**Task details:**
Return every line from the records below with the string "will".

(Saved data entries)

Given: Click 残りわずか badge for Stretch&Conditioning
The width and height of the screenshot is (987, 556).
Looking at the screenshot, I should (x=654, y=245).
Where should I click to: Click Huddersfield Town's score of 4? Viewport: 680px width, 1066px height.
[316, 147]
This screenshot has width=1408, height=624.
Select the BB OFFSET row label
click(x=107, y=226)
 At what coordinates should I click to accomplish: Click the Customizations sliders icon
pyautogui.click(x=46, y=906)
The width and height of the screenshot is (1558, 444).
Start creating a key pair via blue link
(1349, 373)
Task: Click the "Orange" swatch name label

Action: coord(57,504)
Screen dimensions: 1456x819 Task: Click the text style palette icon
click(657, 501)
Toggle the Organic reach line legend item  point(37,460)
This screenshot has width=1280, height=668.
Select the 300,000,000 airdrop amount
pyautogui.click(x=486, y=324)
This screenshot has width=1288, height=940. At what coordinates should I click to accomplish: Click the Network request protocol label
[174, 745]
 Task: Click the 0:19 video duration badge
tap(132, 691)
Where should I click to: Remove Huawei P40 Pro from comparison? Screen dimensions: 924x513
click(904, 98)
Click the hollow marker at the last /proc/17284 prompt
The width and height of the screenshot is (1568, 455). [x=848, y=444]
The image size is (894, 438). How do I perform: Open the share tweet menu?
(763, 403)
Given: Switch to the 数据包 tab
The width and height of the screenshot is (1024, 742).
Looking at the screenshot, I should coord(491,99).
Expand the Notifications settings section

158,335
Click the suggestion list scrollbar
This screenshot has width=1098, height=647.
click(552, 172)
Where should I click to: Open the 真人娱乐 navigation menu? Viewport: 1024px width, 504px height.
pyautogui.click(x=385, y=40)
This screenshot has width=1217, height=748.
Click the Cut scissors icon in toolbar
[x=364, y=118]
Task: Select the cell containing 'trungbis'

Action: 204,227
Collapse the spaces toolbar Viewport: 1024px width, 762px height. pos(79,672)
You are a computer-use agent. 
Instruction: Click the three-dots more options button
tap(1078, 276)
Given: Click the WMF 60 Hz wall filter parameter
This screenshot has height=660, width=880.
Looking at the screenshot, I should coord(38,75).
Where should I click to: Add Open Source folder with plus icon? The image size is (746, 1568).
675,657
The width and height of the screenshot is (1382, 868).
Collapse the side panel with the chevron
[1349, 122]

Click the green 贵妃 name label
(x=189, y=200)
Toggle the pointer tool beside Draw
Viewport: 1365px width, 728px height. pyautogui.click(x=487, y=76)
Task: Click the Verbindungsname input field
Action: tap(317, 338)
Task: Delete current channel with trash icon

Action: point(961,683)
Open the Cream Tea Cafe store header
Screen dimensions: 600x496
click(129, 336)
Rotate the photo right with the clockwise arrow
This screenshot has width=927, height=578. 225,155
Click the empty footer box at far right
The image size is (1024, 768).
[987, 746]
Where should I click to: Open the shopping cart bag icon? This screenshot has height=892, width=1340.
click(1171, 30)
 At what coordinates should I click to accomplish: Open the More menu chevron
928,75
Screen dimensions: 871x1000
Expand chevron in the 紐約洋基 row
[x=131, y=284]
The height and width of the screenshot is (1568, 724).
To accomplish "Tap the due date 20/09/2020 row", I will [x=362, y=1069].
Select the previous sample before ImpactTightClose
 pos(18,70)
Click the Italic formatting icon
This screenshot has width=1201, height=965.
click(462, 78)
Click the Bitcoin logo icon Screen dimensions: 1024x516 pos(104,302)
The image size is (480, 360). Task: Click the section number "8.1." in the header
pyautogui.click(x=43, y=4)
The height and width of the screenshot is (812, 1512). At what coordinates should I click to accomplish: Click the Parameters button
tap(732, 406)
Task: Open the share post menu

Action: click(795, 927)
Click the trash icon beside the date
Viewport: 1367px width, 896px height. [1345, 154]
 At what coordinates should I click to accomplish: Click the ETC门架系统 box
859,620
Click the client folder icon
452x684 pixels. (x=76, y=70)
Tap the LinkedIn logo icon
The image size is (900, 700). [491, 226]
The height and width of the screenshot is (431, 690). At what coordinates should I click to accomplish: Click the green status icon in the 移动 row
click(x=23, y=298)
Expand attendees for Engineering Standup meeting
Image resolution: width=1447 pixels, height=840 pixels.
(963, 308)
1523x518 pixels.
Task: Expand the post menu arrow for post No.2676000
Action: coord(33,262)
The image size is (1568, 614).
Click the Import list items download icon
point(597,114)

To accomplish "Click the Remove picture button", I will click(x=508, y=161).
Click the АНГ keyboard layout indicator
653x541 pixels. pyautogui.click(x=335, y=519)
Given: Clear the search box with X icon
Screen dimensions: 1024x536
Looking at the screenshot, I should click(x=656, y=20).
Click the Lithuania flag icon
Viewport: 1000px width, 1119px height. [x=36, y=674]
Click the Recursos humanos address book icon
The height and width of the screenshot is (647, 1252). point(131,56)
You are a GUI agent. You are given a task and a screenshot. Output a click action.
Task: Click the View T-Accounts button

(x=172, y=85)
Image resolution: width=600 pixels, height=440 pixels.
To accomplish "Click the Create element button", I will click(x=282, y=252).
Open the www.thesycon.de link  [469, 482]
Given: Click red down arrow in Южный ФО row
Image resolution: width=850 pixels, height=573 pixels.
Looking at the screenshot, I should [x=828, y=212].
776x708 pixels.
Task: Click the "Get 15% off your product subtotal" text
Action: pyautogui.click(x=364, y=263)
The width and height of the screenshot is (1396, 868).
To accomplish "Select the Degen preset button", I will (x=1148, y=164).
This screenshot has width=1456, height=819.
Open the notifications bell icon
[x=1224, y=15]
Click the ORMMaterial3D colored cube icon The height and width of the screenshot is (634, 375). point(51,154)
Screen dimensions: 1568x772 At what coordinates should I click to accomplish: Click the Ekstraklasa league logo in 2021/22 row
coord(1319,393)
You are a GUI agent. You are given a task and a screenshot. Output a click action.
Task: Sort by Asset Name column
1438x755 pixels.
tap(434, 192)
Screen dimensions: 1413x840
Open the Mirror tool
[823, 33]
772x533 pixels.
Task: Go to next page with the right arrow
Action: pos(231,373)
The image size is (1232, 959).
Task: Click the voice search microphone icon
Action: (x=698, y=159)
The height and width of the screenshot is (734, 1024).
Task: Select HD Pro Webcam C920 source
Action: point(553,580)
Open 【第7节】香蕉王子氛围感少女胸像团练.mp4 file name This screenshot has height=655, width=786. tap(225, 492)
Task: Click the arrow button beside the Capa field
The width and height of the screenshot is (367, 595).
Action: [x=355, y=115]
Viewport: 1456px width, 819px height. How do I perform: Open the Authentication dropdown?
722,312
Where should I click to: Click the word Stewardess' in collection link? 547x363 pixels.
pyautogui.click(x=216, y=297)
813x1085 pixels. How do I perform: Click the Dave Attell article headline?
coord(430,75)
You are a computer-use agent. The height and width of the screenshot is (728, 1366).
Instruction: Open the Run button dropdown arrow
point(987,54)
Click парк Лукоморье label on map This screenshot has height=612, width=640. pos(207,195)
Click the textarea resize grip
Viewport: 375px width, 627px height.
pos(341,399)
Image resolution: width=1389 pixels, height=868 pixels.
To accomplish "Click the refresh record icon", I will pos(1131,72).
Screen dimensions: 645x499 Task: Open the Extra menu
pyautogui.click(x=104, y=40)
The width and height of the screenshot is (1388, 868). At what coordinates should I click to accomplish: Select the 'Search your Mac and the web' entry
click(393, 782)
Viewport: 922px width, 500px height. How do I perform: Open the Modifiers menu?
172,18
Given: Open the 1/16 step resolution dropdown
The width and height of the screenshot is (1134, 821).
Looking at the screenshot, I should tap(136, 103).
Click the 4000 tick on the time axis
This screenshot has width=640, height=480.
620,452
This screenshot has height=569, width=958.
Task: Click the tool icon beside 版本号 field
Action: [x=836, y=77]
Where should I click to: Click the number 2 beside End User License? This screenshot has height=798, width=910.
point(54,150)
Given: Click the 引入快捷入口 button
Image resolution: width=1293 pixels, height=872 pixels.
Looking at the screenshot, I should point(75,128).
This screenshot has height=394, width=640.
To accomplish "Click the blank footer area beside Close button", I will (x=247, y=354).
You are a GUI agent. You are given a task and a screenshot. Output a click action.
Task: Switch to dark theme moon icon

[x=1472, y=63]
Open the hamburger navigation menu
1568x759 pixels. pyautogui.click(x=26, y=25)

**Answer for the task:**
To accomplish "Tap the due date 20/09/2020 row", I will [x=362, y=1069].
To accomplish "Click the Remove picture button", I will click(x=508, y=161).
To accomplish "Click the Create element button", I will click(x=282, y=252).
To accomplish "Select the Degen preset button", I will (x=1148, y=164).
To accomplish "Click the refresh record icon", I will pos(1131,72).
To accomplish "Click the blank footer area beside Close button", I will (x=247, y=354).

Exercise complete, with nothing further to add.